6.67      The committee concludes that many employers will only begin to take their obligations towards employees seriously when the financial incentive to underpay workers is removed. The committee is therefore strongly of the view that penalties should be increased so that the consequences of underpayment are serious enough for most employers to decide against taking the risk, and makes a number of recommendations to that end.

6.68      The committee also believes that the incidence of deliberate underpayment revealed by this and earlier inquiries, along with numerous media investigations, does not align with community expectations of our system's capacity to protect vulnerable workers. In the committee's view it is in the public interest to bring underpayment out of the shadows. To this end, the committee supports the introduction of penalty notices for businesses found to be underpaying workers, allowing customers to decide whether they wish to patronise these establishments.

6.69      Furthermore, there is a need for increased monitoring and random checks to ensure compliance.
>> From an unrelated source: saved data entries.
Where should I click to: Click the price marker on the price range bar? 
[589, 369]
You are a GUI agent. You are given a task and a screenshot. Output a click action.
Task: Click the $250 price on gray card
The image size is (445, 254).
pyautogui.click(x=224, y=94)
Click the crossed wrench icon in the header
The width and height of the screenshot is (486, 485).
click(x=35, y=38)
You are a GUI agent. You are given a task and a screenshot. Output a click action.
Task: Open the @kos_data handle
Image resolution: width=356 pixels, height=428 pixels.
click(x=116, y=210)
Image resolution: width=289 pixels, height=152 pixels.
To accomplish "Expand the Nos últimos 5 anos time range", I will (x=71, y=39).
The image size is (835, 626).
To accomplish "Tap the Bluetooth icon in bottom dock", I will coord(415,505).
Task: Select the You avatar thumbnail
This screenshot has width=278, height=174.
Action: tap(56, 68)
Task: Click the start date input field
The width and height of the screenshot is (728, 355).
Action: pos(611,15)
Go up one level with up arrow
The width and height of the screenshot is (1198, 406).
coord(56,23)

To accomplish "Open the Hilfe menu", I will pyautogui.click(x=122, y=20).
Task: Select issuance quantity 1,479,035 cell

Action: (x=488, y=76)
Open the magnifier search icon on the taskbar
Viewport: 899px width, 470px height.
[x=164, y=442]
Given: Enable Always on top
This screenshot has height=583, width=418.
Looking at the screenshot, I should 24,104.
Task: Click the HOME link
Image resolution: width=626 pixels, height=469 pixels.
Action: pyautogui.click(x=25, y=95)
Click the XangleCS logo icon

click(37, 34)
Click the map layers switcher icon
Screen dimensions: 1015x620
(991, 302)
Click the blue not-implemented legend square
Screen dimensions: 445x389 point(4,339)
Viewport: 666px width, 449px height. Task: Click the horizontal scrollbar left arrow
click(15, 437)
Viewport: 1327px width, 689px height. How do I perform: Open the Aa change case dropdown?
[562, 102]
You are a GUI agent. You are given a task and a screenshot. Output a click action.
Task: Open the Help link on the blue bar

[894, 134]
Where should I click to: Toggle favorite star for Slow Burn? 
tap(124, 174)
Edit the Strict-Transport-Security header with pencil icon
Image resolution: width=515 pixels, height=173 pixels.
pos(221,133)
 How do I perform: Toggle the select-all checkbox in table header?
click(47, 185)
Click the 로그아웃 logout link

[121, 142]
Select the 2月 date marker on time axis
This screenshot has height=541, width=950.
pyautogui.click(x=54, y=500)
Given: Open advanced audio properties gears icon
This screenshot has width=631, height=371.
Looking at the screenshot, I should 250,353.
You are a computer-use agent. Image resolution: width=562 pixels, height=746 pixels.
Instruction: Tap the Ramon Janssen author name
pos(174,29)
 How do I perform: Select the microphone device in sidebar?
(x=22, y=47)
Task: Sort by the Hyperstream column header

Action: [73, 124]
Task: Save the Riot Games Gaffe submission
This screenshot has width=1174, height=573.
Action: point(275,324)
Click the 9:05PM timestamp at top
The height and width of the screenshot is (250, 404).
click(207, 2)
The FWO has neither the resources nor the interest in regular engagement with these workplaces specifically on behalf of the workers. The fact is that unions perform a public good in undertaking regular wage and superannuation compliance checks.

Recommendation 8

6.70      The committee recommends that the Fair Work Act be amended to allow unions greater access to workplaces and workers in order to address the need for increased monitoring and random checks to ensure compliance.

Recommendation 9

6.71      The committee recommends that the penalties for wage and superannuation theft be substantially increased in order to provide a more effective deterrence. A combination of more likely discovery and higher penalties for offending companies would be beneficial to the community as it would create a level playing field and remove the current competitive disadvantage that complying employers suffer in industries where wage theft is widespread.

Recommendation 10

6.72      The committee recommends that the Fair Work Act be amended to provide a reverse onus of proof so that, where employers are alleged to have underpaid staff, the employer is required to disprove the allegation.

Recommendation 11

6.73      The committee recommends that employers' obligations regarding record-keeping be reviewed.

Recommendation 12

6.74      The committee recommends that the Fair Work Act be amended to require employers to provide a written statement to every employee, before any work is performed, setting out the wages and conditions they are being employed under.

Recommendation 13

6.75      The committee recommends that the Fair Work Act be amended to empower the Fair Work Ombudsman to display infringement notices on the premises of businesses found to be underpaying staff, and that display of such notices be mandatory where an employer has twice been found to be in breach of relevant laws.

Recommendation 14

6.76      The committee recommends that the government introduce a program in Australian secondary schools educating young people on their workplace rights and responsibilities.

Recommendation 15

6.77      The committee recommends that the government work with unions, migrant and community organisations, employer groups and employers to address growing exploitation of migrant workers in Australia.

Recommendation 16

6.78      The committee recommends that freedom of association provisions within the Fair Work Act be strengthened to recognise the role of unions in providing protection and advice to workers and ensure that all workers are informed of their industrial rights on commencement of their employment.

Recommendation 17

6.79      The committee recommends that the Fair Work Act and Migration Act be amended to:

Recommendation 18

6.80      The committee recommends that there be an onus of proof placed on employers that they have genuinely tested the domestic labour market for available workers before being able to engage temporary visa workers.

Recommendation 19

6.81      The committee recommends that employers pay a training levy for any and all temporary visa workers that are engaged. The proceeds from the training levy should be directly invested to close the skills gaps identified in the domestic labour market.